The next longer window is:
WRLONG
nop
nop
nop
nop
nop
nop
WRLONG
Edited to show next window properly. I made this same darn mistake earlier: http://forums.parallax.com/showthread.php/116313-Optimizing-HUB-OP-speed
It's 2, 6, 10 instructions. Not 4, and I really go for that 4 instructions...
Again, if this were in a loop, the very first HUB instruction may wait, but after that the instructions all run at speed, synchronized with every other HUB access window.
Since a nop takes four clock cycles, you need four of them to bring you to the next 16 clock cycle hub window. (Of course the cog would have just waited for the access anyway but I think you were illustrating the time passing by using nop instructions.)
I think the premise is wrong. The Propeller Manual says:
"Hub instructions require 8 to 23 clock cycles to execute depending on the relation between the cog’s hub access window and the instruction’s moment of execution."
(Look at any of the HUB assembly instructions, or the HUB description on page 24).
That variation is because the cog might have to wait for HUB access to execute the instruction. Access to HUB is granted in a round robin fashion - like a distributor on a car engine (maybe I'm showing my age...). If the cog wants to execute a HUB instruction it has to wait for the distributor button to point at it. When it gets HUB access it might well only take 8 cycles to complete, but it might have to wait 15 cycles before it gets HUB access.
In fact, look at page 21 of the Propeller Manual - that diagram looks just like a distributor from an 8 cylinder engine...
YES!
And the nops were to show time passing. They represent instructions that could be done between hub access windows. Made the edits needed. Thank you.
The first one will take up to 23, but if you layout your code that you have 2, 6 or 10 regular cog instructions in between the next one will only take 8 clocks
Try not to put 3, 7,11 cogs instruction in between as you can see below the xxxx is unused cog power as the hubop will take 12+8 cycles to complete.
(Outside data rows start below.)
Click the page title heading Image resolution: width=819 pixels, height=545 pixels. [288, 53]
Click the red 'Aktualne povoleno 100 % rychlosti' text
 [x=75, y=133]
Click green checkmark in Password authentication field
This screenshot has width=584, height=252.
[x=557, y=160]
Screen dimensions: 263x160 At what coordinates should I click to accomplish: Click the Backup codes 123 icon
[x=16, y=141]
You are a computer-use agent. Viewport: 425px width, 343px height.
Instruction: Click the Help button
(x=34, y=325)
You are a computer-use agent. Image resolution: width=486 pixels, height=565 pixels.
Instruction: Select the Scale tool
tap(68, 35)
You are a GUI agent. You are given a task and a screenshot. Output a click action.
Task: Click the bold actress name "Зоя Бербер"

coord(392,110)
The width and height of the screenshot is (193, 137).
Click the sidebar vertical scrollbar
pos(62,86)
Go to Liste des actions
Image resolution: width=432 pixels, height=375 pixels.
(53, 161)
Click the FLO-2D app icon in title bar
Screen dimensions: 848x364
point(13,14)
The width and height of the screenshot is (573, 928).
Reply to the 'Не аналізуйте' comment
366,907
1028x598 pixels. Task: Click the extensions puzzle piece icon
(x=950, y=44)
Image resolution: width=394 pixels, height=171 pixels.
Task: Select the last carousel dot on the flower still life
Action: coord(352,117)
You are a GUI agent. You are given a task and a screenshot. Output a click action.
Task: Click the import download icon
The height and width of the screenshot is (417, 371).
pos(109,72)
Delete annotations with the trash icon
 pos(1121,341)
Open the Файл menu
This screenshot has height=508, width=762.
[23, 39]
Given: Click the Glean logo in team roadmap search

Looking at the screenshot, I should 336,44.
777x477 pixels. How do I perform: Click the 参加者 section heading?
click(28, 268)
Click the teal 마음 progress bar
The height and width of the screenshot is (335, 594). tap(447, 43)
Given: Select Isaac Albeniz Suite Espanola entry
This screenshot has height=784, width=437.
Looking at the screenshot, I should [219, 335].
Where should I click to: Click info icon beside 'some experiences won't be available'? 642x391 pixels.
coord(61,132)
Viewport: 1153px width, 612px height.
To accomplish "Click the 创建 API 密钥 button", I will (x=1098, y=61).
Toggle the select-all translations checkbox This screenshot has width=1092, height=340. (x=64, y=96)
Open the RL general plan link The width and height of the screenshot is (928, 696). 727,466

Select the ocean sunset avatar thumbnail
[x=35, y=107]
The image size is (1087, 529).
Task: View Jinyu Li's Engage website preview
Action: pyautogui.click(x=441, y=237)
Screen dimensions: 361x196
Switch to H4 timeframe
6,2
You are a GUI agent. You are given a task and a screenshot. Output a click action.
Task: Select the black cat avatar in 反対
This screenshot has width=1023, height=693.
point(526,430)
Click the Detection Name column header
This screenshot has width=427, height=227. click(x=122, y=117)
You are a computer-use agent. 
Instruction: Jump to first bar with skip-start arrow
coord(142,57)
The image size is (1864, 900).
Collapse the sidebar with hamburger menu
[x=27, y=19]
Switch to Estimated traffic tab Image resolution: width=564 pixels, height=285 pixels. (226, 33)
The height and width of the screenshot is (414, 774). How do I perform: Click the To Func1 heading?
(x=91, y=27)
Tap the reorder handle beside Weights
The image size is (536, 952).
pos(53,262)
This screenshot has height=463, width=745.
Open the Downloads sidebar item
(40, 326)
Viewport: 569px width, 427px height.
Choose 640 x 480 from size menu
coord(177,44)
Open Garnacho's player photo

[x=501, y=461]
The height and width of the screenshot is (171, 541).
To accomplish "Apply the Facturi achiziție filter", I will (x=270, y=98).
Its simple, the insutrction takes 2 cycles at the hub, but 8 cycles at the cog (several are which are just the cog
waiting for the hub). If the cog isn't already synchronized to the hub it will wait upto another 15 cycles, hence
the worst case being 23 cycles, 15 of which are waiting for the robin to come around (!), several are waiting
for the hub to do its thing. The rest are normal read/execute/write cycles in the cog itself.